If the Boks were that good in defeat, then what does it make of the All Blacks as victors?
The All Blacks have now won their last 36 Test matches at home – a world record – and Richie McCaw’s team continues to break record after record.
Yet the focus is rarely on their qualities; only on how vulnerable they are, how beatable they are and how they simply are not that good.
Why is it so hard to applaud a team that has created something special? Why the envy? Why, in some instances the absolute hatred?
I thought the Springboks were outstanding in the first 40 minutes, but that the All Blacks did enough to control the Test until the 70th minute, if not necessarily ever have the comfort that they were in control.
The Boks, with a bit of luck, more composure and better decision-making, could have sneaked it in the final minute. They won the turnover scrum and Duane Vermeulen made huge metres to give the Boks the attacking option a metre out.
But the ball went towards the touchline when it should have gone infield and Lood de Jager was bundled into touch.
The All Blacks nearly made a mess of their lineout, but Richie McCaw cleaned up and Aaron Smith made sure the ball was cleared into touch.
McCaw was mighty again. He is one of the great warriors of the game and what makes him that impressive is the motivation to keep winning. He was into his 131st Test and despite having lost just 13 Tests, he plays like one seeking his first Test win.
It was a special night in Wellington and the game was reminiscent of the great battles between these two teams. Statistically few could argue this is still a rivalry with the Boks having won just 14 of the last 52 Tests, but the 80 minutes in Wellington screamed rivalry. It had all the ingredients of those legendary Test matches played between the two countries in the 88 times they’ve done battle.
Heyneke Meyer, as Springbok coach, has now lost five in succession against the All Blacks. Three of those have been in New Zealand and on all three occasions the Boks have played themselves into a position to win the game. Ironically, the two defeats that have been the most emphatic have been in South Africa, and at altitude.

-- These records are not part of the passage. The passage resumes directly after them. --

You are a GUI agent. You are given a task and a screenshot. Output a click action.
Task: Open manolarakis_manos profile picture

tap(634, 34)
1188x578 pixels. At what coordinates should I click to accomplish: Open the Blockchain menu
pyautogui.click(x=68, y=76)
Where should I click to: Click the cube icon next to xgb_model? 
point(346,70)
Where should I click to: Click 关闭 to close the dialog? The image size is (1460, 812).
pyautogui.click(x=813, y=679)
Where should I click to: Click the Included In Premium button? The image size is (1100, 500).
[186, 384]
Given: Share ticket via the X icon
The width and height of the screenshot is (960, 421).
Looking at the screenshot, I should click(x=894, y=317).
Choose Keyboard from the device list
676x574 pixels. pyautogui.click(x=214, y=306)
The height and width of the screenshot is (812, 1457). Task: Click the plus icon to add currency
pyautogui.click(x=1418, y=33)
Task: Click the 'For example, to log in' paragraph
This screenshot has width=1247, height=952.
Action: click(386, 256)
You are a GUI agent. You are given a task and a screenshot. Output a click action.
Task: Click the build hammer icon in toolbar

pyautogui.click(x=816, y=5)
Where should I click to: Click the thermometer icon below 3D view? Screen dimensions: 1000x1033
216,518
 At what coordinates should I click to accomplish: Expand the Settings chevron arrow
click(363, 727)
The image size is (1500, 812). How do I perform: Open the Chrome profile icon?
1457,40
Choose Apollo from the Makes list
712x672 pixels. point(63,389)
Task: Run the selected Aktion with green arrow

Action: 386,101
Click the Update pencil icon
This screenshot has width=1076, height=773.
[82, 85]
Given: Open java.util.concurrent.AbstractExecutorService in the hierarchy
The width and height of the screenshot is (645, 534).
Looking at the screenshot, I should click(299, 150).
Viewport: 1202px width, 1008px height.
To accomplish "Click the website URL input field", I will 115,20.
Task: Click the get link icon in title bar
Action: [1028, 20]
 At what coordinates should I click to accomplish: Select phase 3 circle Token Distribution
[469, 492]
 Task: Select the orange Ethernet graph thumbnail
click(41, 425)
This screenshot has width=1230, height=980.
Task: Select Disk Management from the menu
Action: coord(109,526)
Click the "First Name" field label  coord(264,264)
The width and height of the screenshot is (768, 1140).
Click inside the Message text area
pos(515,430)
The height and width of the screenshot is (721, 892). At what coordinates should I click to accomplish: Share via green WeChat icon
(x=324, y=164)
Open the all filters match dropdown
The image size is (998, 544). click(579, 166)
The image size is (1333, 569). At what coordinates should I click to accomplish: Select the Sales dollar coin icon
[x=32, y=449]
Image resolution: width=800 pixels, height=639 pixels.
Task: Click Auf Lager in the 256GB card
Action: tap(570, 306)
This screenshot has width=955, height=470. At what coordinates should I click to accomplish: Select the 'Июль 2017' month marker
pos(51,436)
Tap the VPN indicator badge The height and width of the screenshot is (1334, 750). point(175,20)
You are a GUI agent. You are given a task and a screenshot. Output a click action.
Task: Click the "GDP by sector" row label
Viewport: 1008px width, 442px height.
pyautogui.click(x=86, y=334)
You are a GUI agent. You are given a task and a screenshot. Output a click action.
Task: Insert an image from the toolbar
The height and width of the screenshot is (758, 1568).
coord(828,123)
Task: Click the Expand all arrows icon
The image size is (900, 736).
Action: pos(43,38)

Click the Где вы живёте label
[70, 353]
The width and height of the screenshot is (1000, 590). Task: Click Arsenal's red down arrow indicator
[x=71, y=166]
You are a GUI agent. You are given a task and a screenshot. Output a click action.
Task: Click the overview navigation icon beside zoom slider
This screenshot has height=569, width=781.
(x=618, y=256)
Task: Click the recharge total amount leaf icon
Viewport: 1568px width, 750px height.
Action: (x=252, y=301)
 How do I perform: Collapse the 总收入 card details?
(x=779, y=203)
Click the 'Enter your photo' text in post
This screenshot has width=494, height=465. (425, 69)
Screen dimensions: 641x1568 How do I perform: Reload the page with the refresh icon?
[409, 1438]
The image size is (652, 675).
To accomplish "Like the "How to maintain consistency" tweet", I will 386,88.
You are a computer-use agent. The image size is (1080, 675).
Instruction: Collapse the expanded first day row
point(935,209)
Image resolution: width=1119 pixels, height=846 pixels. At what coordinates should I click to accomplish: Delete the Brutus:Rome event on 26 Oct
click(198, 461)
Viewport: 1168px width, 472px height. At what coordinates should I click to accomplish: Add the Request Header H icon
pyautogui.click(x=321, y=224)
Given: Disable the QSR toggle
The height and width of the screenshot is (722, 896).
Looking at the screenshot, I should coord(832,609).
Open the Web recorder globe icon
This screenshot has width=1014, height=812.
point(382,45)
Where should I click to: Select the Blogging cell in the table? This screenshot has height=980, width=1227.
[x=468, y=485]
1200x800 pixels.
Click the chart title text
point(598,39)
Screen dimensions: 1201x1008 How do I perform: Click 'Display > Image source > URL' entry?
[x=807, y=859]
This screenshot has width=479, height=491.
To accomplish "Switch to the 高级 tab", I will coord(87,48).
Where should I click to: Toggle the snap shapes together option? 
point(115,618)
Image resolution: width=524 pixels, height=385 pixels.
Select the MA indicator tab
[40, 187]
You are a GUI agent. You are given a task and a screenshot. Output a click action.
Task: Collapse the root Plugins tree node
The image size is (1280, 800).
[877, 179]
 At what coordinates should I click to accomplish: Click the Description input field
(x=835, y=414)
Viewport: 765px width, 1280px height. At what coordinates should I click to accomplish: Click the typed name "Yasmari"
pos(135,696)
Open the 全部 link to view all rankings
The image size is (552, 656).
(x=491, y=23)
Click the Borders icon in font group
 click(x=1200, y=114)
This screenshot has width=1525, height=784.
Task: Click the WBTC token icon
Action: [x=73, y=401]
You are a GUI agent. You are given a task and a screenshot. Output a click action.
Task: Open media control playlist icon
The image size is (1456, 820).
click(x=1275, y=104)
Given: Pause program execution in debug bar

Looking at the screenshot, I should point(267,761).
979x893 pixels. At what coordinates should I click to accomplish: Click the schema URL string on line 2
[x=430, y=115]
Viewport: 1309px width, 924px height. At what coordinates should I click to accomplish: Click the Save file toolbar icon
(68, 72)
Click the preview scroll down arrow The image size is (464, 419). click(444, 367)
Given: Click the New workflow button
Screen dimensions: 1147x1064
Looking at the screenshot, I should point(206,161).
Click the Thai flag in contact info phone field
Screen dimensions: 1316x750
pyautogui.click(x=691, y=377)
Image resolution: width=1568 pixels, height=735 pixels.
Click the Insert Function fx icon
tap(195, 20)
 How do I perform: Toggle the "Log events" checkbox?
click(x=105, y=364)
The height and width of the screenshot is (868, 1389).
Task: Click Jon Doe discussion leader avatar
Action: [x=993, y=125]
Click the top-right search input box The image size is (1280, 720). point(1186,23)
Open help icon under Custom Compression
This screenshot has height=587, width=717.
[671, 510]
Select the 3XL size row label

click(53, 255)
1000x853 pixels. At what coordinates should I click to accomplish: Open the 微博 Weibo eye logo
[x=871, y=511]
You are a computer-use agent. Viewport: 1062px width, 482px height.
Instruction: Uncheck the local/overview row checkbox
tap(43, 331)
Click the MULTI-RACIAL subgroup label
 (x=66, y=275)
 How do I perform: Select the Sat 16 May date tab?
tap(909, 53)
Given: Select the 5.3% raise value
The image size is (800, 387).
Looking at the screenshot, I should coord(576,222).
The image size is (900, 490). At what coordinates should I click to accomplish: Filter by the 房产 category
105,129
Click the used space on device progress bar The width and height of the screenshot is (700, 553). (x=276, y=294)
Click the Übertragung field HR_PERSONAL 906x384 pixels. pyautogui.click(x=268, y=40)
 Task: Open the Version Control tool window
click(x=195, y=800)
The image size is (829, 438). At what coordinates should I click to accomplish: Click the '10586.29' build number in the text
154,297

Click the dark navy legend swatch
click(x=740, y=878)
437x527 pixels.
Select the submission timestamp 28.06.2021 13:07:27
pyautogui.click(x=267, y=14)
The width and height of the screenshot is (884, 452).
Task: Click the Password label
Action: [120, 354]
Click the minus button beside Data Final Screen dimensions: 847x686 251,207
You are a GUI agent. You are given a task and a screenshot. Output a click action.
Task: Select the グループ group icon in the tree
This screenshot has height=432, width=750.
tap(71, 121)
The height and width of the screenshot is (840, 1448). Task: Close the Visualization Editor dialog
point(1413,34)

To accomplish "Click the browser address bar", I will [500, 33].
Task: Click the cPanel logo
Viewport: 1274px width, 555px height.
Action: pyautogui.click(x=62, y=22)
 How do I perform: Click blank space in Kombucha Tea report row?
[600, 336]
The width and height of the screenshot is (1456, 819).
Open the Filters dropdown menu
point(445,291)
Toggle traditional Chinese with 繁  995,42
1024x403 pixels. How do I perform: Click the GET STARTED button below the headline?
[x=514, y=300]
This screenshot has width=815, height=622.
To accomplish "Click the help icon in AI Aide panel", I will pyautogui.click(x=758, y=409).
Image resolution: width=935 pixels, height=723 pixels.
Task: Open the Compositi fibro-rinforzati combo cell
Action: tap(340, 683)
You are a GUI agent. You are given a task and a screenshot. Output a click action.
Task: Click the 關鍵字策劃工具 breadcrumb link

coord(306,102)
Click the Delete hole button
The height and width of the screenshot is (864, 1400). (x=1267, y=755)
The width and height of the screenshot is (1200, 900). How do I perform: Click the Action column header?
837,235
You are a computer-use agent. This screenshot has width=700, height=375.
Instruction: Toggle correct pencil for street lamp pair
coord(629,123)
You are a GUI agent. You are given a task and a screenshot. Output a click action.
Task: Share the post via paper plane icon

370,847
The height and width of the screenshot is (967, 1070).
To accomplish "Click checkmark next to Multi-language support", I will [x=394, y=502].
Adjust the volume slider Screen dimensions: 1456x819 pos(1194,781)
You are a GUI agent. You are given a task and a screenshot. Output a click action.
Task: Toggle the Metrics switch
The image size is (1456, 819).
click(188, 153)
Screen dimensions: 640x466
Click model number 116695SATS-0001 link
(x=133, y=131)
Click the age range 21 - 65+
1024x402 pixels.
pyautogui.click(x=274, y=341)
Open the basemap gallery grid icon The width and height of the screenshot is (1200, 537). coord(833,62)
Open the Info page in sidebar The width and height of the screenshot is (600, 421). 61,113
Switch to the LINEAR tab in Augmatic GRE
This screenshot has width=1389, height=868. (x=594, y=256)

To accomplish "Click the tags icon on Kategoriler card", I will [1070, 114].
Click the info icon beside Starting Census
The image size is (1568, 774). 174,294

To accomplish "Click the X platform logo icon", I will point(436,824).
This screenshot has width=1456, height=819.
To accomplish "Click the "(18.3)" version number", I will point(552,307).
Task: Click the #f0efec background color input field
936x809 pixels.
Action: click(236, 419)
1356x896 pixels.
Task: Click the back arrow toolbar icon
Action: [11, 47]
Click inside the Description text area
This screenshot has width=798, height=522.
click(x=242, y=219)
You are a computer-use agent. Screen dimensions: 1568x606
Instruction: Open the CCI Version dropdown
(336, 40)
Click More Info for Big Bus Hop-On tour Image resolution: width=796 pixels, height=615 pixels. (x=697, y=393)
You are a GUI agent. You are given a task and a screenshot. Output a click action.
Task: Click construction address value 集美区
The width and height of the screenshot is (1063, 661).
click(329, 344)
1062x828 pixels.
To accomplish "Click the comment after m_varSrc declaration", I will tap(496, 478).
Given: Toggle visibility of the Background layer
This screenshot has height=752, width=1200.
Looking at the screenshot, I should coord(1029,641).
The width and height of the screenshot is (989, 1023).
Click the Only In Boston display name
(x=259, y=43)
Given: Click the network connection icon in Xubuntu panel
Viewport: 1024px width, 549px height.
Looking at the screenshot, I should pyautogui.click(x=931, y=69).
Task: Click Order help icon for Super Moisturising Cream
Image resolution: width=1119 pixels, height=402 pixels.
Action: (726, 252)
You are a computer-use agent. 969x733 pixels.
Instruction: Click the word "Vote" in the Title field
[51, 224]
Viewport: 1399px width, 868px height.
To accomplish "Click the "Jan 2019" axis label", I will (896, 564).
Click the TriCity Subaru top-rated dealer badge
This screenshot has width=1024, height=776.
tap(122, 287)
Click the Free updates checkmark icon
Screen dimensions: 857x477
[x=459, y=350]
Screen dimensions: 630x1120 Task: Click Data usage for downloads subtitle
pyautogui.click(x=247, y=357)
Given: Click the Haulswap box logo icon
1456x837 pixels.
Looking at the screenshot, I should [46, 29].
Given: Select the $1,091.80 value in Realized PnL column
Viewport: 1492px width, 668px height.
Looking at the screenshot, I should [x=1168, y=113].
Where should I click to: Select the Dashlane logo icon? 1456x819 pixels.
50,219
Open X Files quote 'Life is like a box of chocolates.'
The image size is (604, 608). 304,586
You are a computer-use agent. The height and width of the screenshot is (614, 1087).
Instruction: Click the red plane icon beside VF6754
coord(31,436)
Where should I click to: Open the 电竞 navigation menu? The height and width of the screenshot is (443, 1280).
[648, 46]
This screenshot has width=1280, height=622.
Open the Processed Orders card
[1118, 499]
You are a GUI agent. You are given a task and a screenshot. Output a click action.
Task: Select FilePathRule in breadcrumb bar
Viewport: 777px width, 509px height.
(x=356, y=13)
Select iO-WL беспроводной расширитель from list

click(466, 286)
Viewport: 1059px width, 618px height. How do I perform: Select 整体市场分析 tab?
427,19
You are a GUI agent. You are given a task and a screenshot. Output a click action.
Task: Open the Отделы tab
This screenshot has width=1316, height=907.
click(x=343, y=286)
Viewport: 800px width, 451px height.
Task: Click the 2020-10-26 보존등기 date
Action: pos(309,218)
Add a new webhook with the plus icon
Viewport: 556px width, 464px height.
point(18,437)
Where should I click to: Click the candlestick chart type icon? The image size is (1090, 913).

So don’t be too quick to shout out that we will get them in South Africa.
We will have to play well to get them in South Africa and we will have to play for 80 minutes to finally beat the world champions.
There was very little wrong with the Boks in the opening half. They defended brilliantly, were in the All Blacks faces with aggressive and controlled defence and when they got the chance to attack they turned it into seven points.
The Bok lineout was strong and had a presence, courtesy of Victor Matfield, who in this period was colossal. Young Handré Pollard and Ruan Pienaar, inside him, were the beneficiaries of good first-phase ball. It made their evening that much more comfortable.
But the hammer blows to the Boks were the injuries to Pienaar and Francois Louw and the introduction of Bismarck du Plessis. And I didn’t think I’d ever be writing the introduction of Du Plessis as a negative to any Bok performance.
Du Plessis replaced Adriaan Strauss in the 55th minute and the Boks lost three of their own lineouts. The Bok pillar of strength wobbled for 15 minutes and it meant that the Boks chased the game in the last 25 minutes and were never in a position to close out the game.
The All Blacks led 11-7, then 11-10 and 14-10.
The Boks didn’t lead in the second half and but for the final flutter in the last few minutes never looked like scoring the try that would give them the lead.
The Boks were good without ever being excellent because if they were excellent they would have won.
And before taking too much comfort from a close defeat, ask if the Boks were that impressive, what did it say for the victors?
Applaud the bravery in performance but never applaud bravery in defeat.
The fact is the Boks still lost.
I wrote last week that there wasn’t a crisis because of a one-point defeat to the Australians. Similarly, there hasn’t been a second coming this weekend because of a four-point defeat against the All Blacks.
The Boks showed the spirit and passion of what is a healthy Bok environment, but I would argue that when it comes to the playing of the big moments they still haven’t closed the gap on the All Blacks.
But once again there is hope among South African rugby supporters and while there is hope there will always be life in this rivalry of two wonderful rugby nations.